++++ INFORMATION GIVEN ++++

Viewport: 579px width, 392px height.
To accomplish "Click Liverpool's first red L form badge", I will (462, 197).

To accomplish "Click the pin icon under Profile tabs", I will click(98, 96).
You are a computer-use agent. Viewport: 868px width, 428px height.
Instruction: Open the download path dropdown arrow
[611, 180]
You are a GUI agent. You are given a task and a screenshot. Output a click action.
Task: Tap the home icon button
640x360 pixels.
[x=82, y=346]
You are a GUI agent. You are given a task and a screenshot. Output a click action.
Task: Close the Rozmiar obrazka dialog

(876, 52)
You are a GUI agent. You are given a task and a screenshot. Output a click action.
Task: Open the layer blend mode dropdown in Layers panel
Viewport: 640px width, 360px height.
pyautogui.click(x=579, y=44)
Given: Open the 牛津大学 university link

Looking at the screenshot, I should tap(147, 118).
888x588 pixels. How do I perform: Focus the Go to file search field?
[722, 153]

++++

__EXERCISE DETAILS__:
Print out every entry, keeping each one exact.

__TASK RESPONSE__:
Viewport: 579px width, 392px height.
To accomplish "Click Liverpool's first red L form badge", I will (462, 197).

To accomplish "Click the pin icon under Profile tabs", I will click(98, 96).
You are a computer-use agent. Viewport: 868px width, 428px height.
Instruction: Open the download path dropdown arrow
[611, 180]
You are a GUI agent. You are given a task and a screenshot. Output a click action.
Task: Tap the home icon button
640x360 pixels.
[x=82, y=346]
You are a GUI agent. You are given a task and a screenshot. Output a click action.
Task: Close the Rozmiar obrazka dialog

(876, 52)
You are a GUI agent. You are given a task and a screenshot. Output a click action.
Task: Open the layer blend mode dropdown in Layers panel
Viewport: 640px width, 360px height.
pyautogui.click(x=579, y=44)
Given: Open the 牛津大学 university link

Looking at the screenshot, I should tap(147, 118).
888x588 pixels. How do I perform: Focus the Go to file search field?
[722, 153]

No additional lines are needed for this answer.